To be done – Reproduce the material verbatim, starting at the line containing "You are a GUI" and ending at the line containing "coord(711,215)". Leave the pictures out of your copy.

Given entries –

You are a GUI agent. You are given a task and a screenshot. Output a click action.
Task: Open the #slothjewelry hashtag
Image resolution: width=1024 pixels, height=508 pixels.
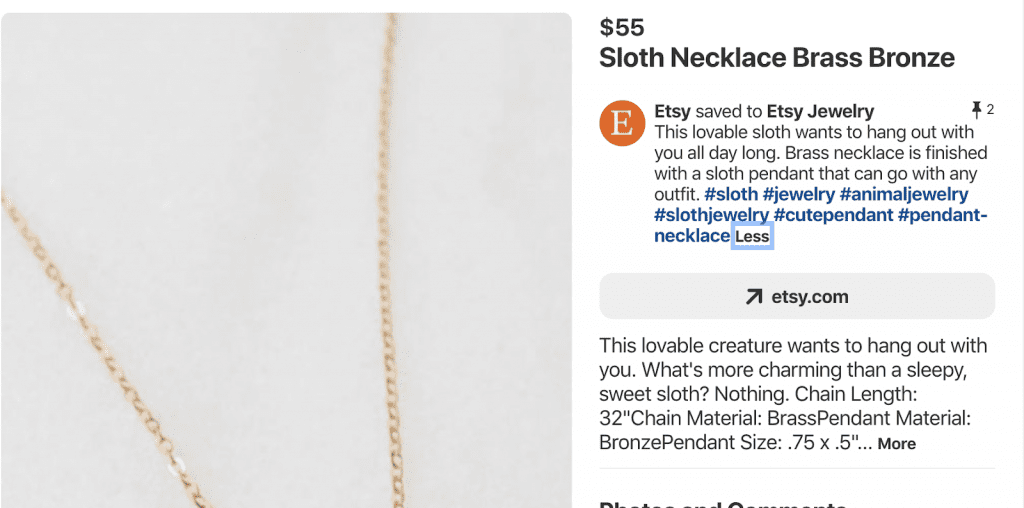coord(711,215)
...
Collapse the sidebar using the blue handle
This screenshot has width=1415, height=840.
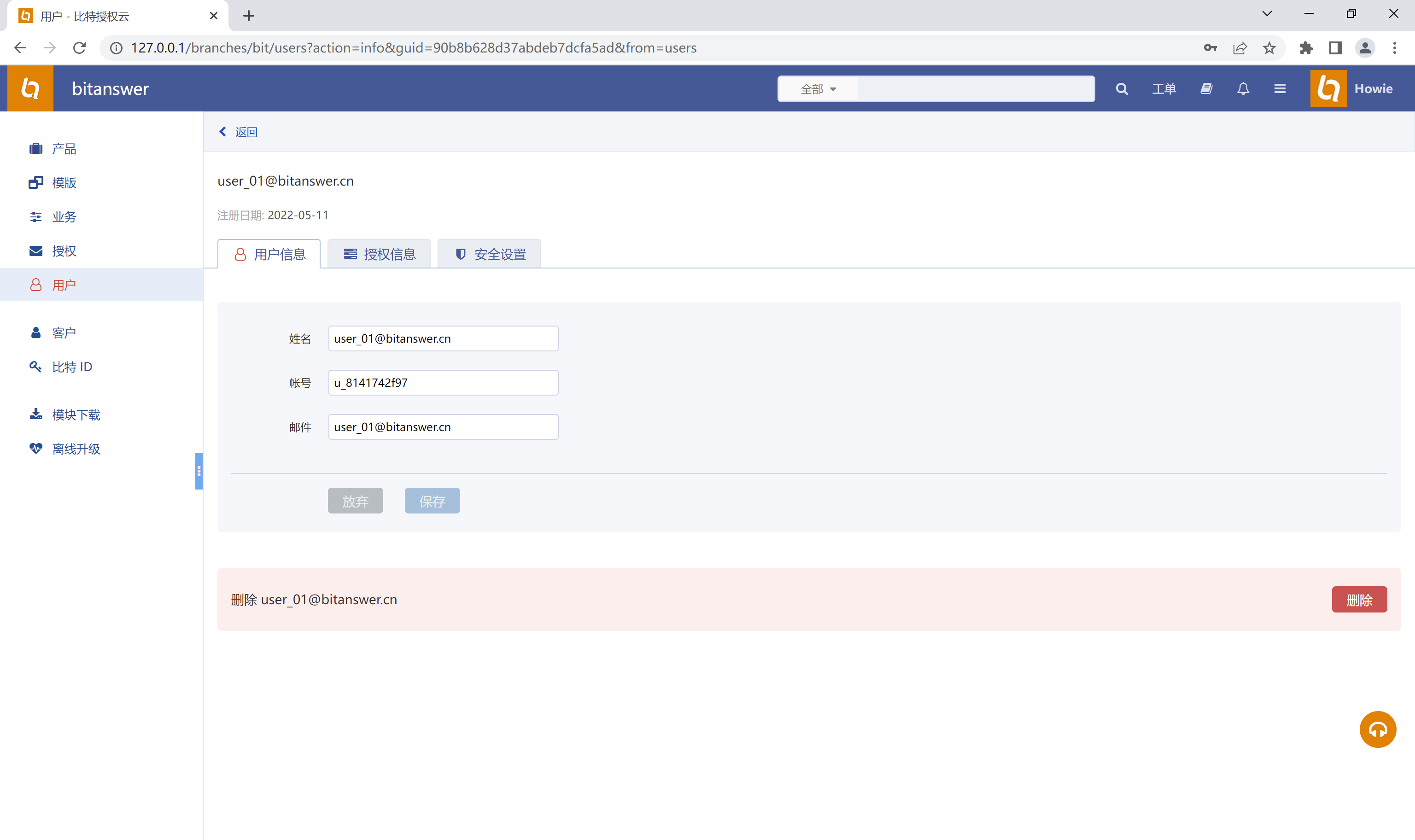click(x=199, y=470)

Answer –
You are a GUI agent. You are given a task and a screenshot. Output a click action.
Task: Open the #slothjewelry hashtag
Image resolution: width=1024 pixels, height=508 pixels.
coord(711,215)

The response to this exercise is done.